### Task requirements
• a. In the passage on urban agglomerations, how many cities were finally chosen for the study area?
• b. Render this sentence from the passage on urban agglomerations in Spanish: "Therefore, the study area selected in this study can well reflect China’s economic development."
• c. Summarize the passage on urban agglomerations in two sentences.
#### Reading passage
Urban agglomeration is a high-level organizational form of regional economic activities in the process of industrialization and urbanization, which can produce huge economic agglomeration effects, realize the rational allocation of resources in the region and the free flow of elements, and promote the process of regional integration (Sun and Zhou, 2022). Cities included in the urban agglomeration can fully obtain the radiation and driving role of the central city, driving the overall high-quality development of the region. Therefore, the study area of this study is determined according to the 19 urban agglomerations planned in the Outline of the 14th Five-Year Plan (2021–2025) for National Economic and Social Development and Vision 2035 of the Peoples Republic of China. In the process of collection, the content defined in the published planning text shall prevail, and the unpublished planning text shall be determined according to relevant planning and research literature. Considering the availability and comparability of data, the study area focuses on municipality- and prefecture-level cities (including autonomous prefectures), and 220 cities were finally determined Figure 2. In 2019, 220 cities in 19 urban agglomerations contributed 85,164.40 billion yuan to China’s GDP, with a proportion of 86.33% of gross GDP, indicating that even if accounting errors are excluded, the 220 cities in 19 urban agglomerations have an absolute dominant position in China’s economy. Therefore, the study area selected in this study can well reflect China’s economic development.
########
#### Data excerpt
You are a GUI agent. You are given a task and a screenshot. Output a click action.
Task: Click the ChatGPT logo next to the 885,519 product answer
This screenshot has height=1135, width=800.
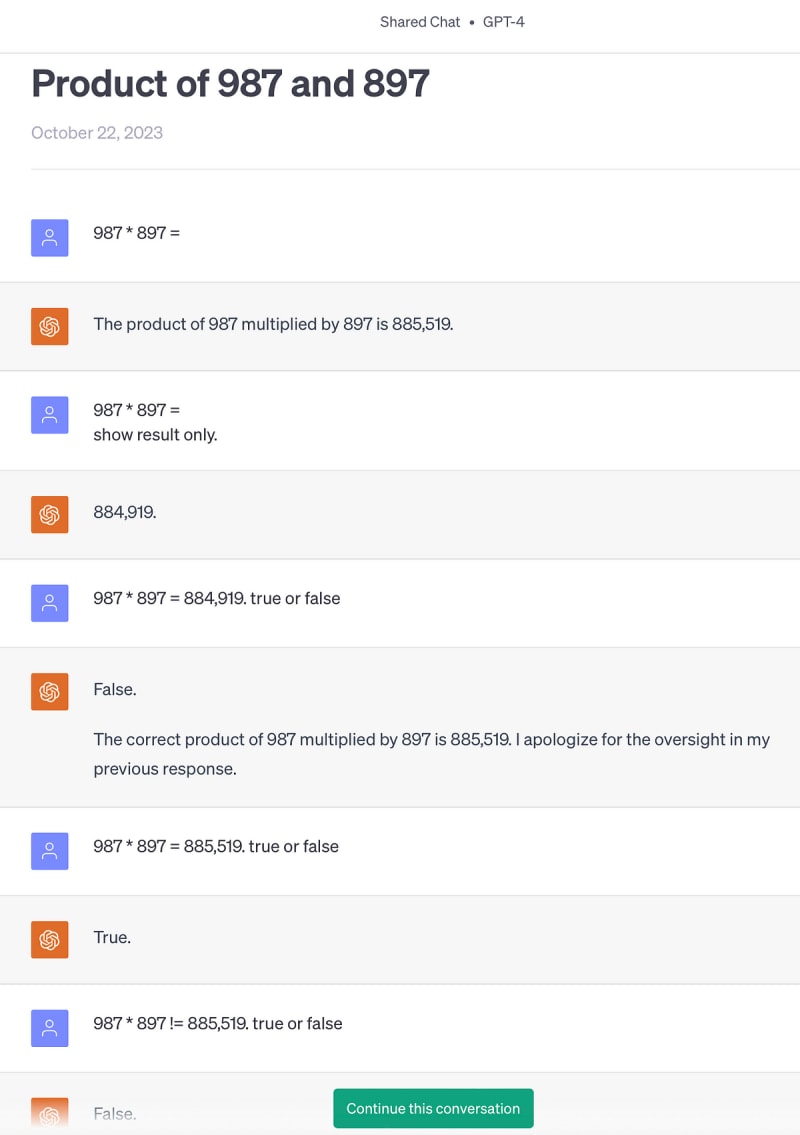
########
### Solutions to the problems
• a. 220 cities

• b. Por lo tanto, el área de estudio seleccionada en este estudio puede reflejar bien el desarrollo económico de China.

• c. The study area rests on the 19 urban agglomerations planned in China's Outline of the 14th Five-Year Plan (2021–2025) and Vision 2035. For reasons of data availability and comparability, it was narrowed to 220 municipality- and prefecture-level cities, which in 2019 contributed 85,164.40 billion yuan, or 86.33% of China's GDP, so the area can well reflect China's economic development.